# Black neons in the back and hiding



## DOJOLOACH (Aug 5, 2009)

My 11 black neon tetras won't swim in the middle of the tank. All they do is swim along the back wall and at the very top, I can never see them. The tank is a 20 gallon. Any thoughts on why they are doing this? My other fish are 4 red serpae tetras and some ghost shrimp. Thanks


----------



## Qwertus (Oct 14, 2008)

They are probably shy. Did you just add them?


----------



## hamsterman (Sep 19, 2006)

If they are new as Qwertus said, give them some time to adjust. They should be out and about in no time.


----------



## DOJOLOACH (Aug 5, 2009)

I added them about 2 months ago. But they are shy so I guess that would probably be why


----------



## Karebear (Oct 6, 2008)

Just another thought, serpae tetras can be aggresive to their tankmates and that would keep your black neons in the back away from open water


----------



## cah925 (Jun 23, 2007)

I've had black neon tetras on several occasions over the past few years and mine have never been shy. As others have said, it may be a more aggressive fish keeping them in hiding.


----------



## DOJOLOACH (Aug 5, 2009)

Could be the Serpae tetras too. I have seen them chasing the neons a little bit, but when I leave the room and "sneak" back in.
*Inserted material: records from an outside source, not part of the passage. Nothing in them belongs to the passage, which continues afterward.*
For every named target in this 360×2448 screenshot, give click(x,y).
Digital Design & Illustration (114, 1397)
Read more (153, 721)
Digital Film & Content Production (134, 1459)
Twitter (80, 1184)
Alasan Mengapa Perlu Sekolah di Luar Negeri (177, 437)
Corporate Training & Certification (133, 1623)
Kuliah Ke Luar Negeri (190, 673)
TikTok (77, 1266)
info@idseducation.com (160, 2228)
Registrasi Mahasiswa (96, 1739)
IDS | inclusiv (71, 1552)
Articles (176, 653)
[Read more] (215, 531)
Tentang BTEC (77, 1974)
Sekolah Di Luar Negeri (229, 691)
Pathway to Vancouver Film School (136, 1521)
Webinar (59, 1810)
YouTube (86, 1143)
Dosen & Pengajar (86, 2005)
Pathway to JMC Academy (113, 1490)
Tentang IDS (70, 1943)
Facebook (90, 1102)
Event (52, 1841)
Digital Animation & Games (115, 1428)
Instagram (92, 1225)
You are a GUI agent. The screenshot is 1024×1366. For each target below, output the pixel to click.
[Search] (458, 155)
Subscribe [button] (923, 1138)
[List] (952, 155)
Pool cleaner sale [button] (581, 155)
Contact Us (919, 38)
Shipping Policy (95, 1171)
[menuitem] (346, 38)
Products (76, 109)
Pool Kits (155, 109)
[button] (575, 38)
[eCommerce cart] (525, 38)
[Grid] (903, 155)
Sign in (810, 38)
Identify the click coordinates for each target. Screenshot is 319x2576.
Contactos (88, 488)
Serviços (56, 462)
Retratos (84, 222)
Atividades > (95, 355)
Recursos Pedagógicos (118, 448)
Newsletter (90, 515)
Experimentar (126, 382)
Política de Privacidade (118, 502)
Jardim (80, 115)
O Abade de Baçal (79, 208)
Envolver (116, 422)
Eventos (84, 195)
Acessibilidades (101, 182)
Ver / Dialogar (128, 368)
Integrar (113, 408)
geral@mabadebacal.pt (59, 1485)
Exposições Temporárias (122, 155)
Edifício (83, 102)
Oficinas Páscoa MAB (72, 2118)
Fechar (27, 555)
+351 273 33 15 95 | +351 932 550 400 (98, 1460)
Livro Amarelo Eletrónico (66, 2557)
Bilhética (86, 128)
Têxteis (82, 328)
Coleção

The tetras are out in the middle so it must be that they are shy. Thanks a bunch guys and girls. The tetras make the tank look a lot better in my opinion.


----------



## MotionInsilver (Oct 19, 2009)

ur'e not the only one, my black neon school: I got about 12+ give or take, in a 55g tank and the only other fish besides plecos/cories are the cardinal tetras- they just hang out anywhere in the tank unbothered but once they see a person in the room- its a different story 


the black neons would just scatter and hide behind the cavework i Have set up in the tank however the cardinals are careless what I do. I've had those tetras for almost 2 years now. 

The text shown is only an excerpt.